Monitoring the records program

(49) Records and information management activities, systems and processes must be monitored for accountability and to ensure business needs are being met.

(50) The Manager, Policy and Records will conduct reviews and report on overall compliance with the State Records Act and the Records Management Policy as required under the Compliance Management Procedure.

(51) Organisational units must ensure that their high risk, high value information assets are accounted for in their business continuity plans under the Resilience Policy.

(52) Security and access to information systems holding University records must be monitored and reviewed in accordance with the Information Security Guidelines Part D.
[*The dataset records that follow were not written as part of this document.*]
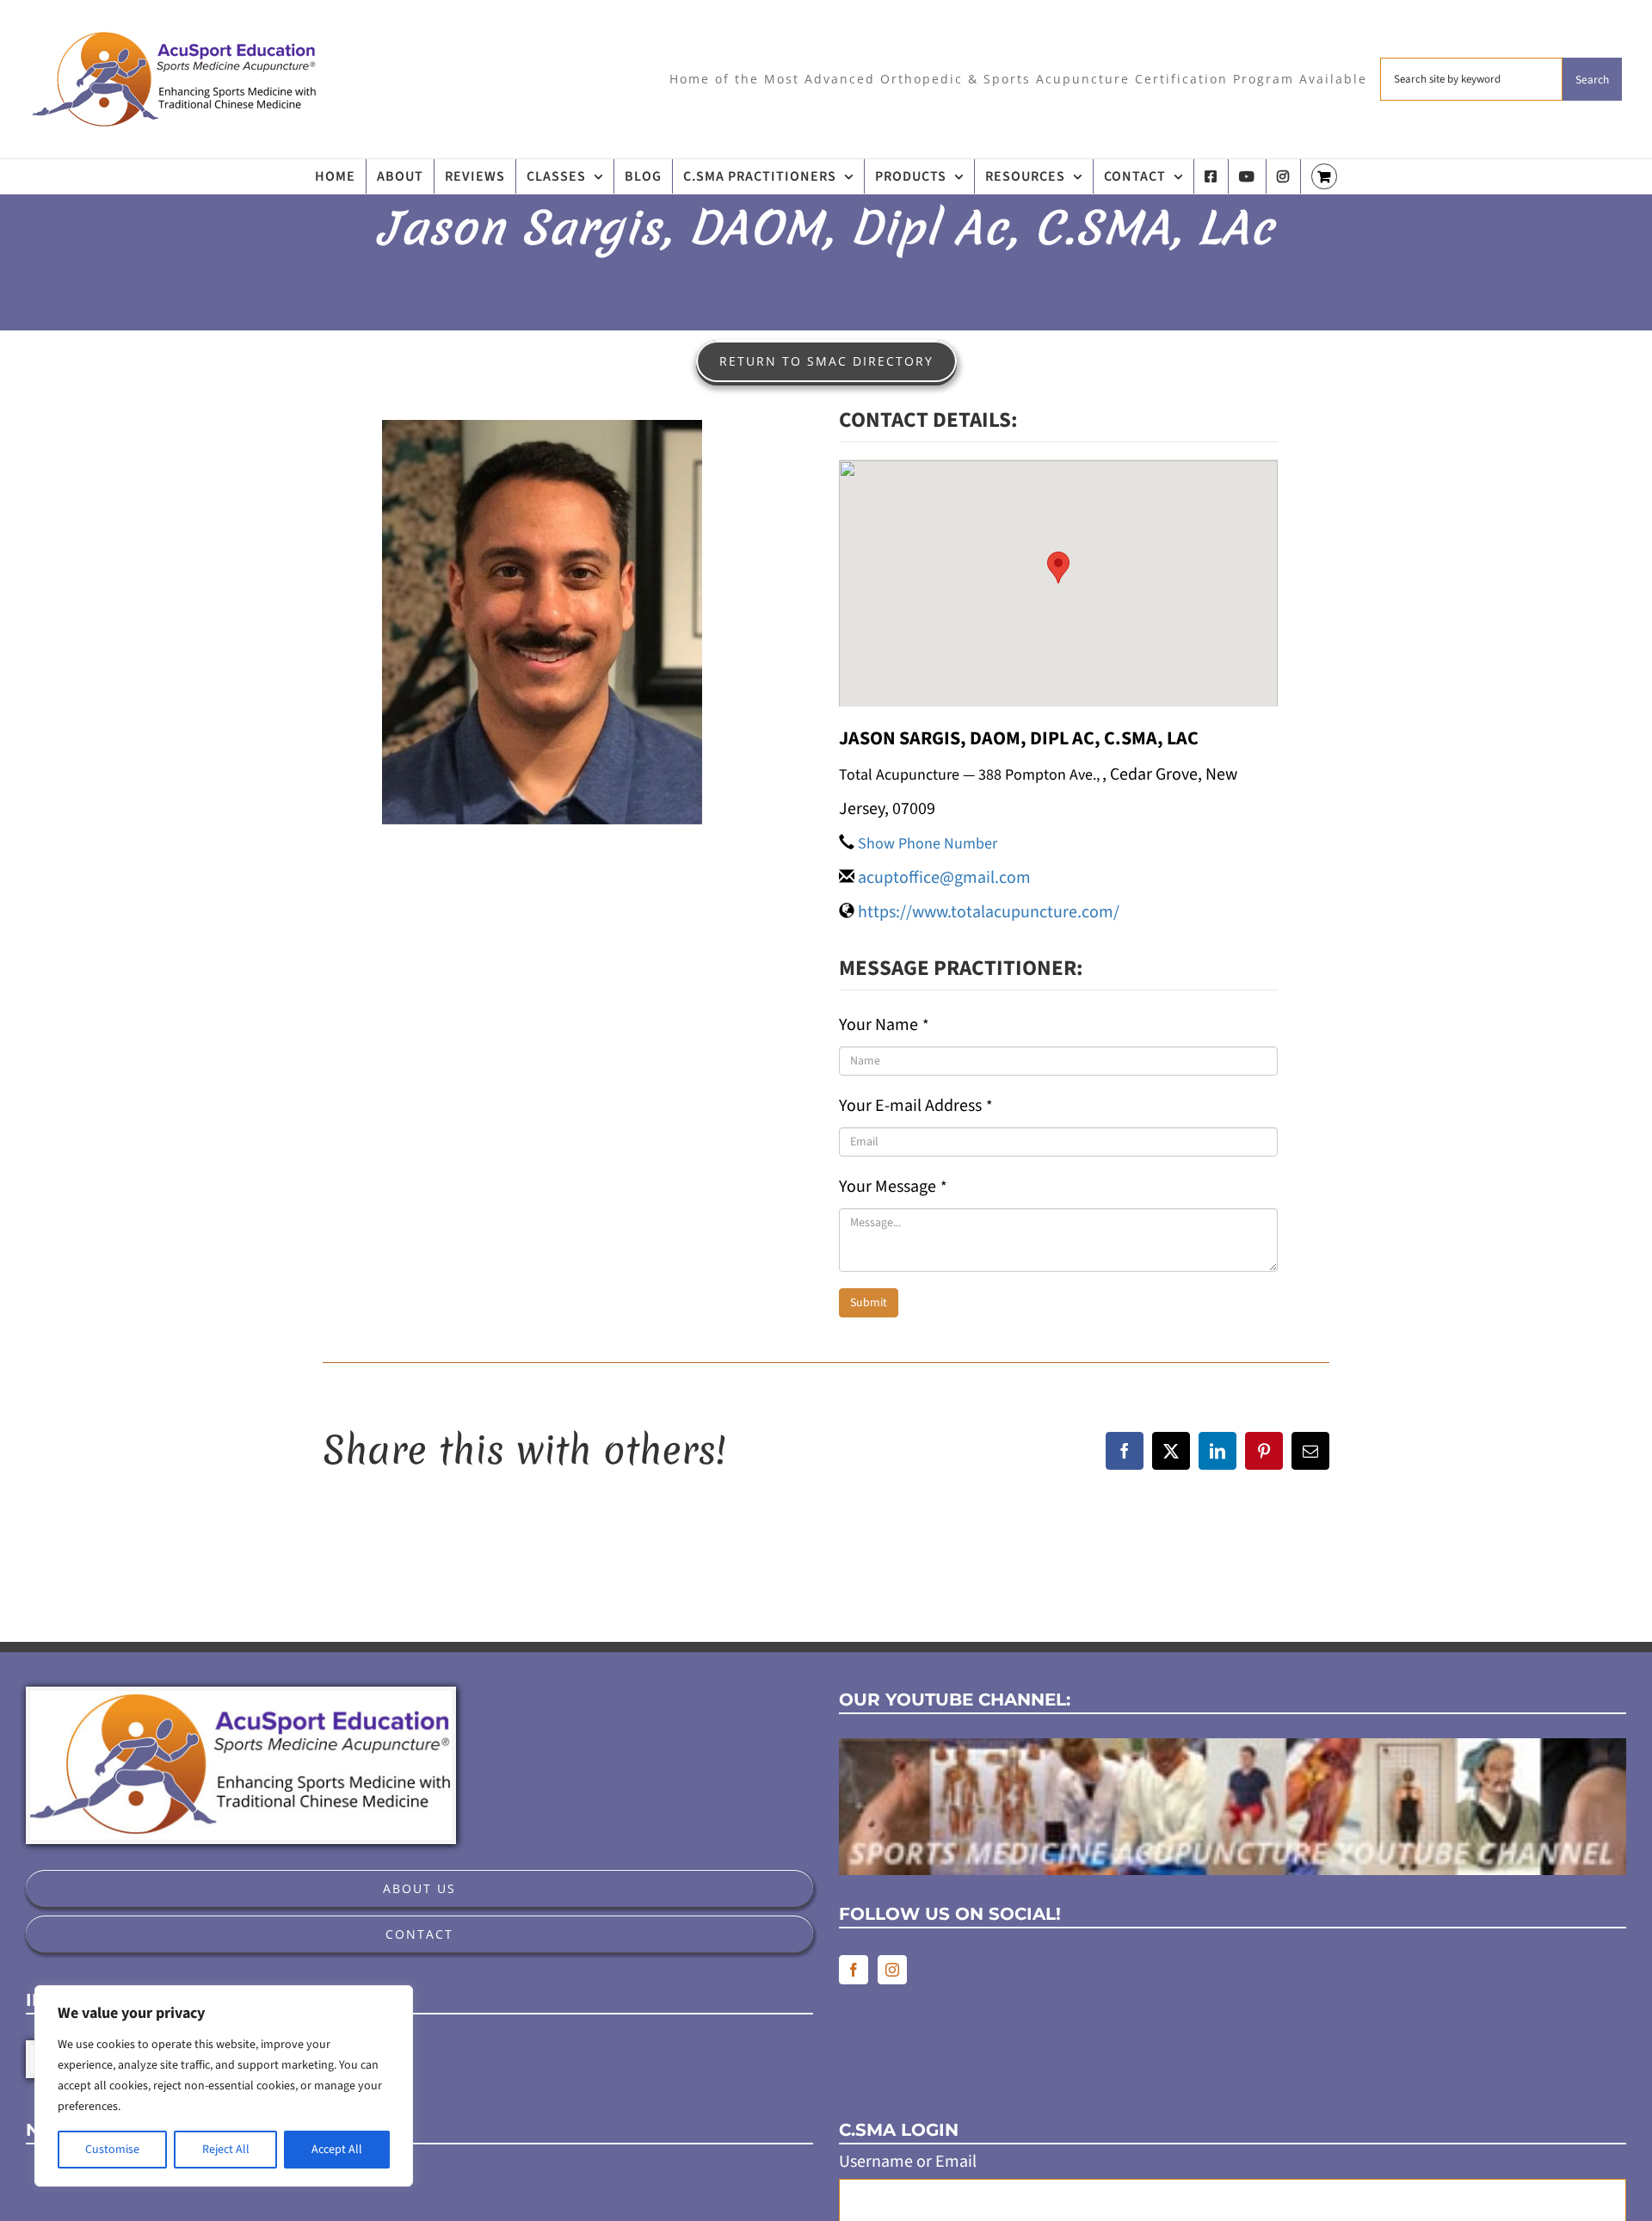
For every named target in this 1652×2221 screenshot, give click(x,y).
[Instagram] (892, 1969)
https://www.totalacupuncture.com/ (988, 912)
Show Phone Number (927, 843)
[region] (223, 2086)
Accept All (336, 2149)
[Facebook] (853, 1969)
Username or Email (908, 2162)
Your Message (893, 1187)
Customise (112, 2149)
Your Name (884, 1025)
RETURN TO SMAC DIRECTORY (826, 361)
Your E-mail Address (916, 1106)
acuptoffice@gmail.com (944, 878)
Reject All (226, 2149)
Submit (868, 1302)
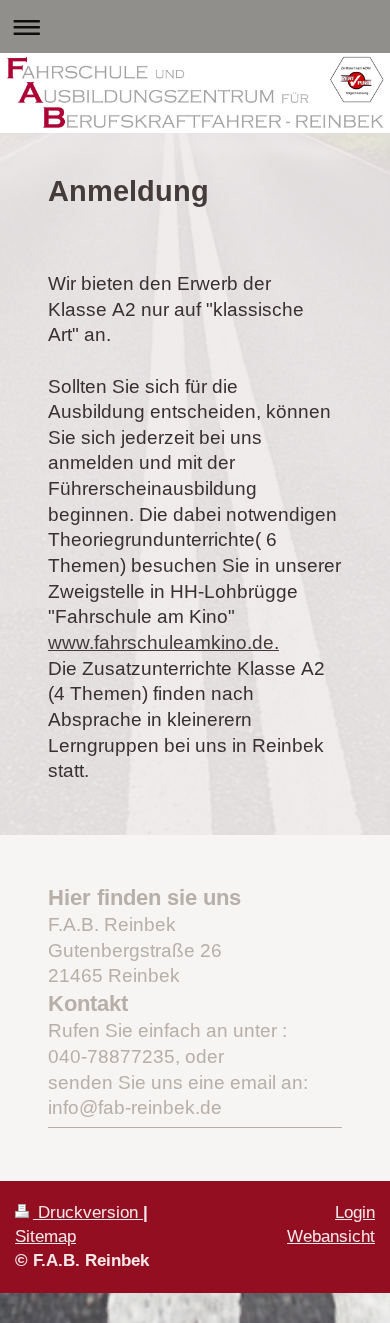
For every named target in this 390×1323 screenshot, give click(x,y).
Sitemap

Employees leaving their position

(53) When an employee leaves their position they must make arrangements for the ongoing custody of University records for which they were responsible. This includes ensuring records are left accessible to others or ensuring records that are no longer required have been properly stored or destroyed in accordance with this procedure.

Top of Page

Section 4 - Guidelines

(54) Nil.

Top of Page

Section 5 - Glossary

(55) This procedure uses terms defined in the Records Management Policy, as well as the following:

  1. Access direction – means a direction that a series, group or class of records is open to public access after 30 years or closed to public access for a longer period of time to protect sensitive information.
  2. Administrative use – means records that are still in use by the organisational unit and/or for the business purpose for which it was created. Under the State Records Act, records more than 25 years old are presumed not in use.
  3. Digitising – means converting a physical record to a digital format for management and preservation (e.g. scanning or imaging a physical document, transferring tape or disc recordings to computer storage).
  4. Normal administrative practice – means the process allowing for the lawful disposal of low value, transitory or ephemeral records generated or accumulated as part of standard business practices, as outlined in Schedule 2 of the NSW State Records Regulation 2015.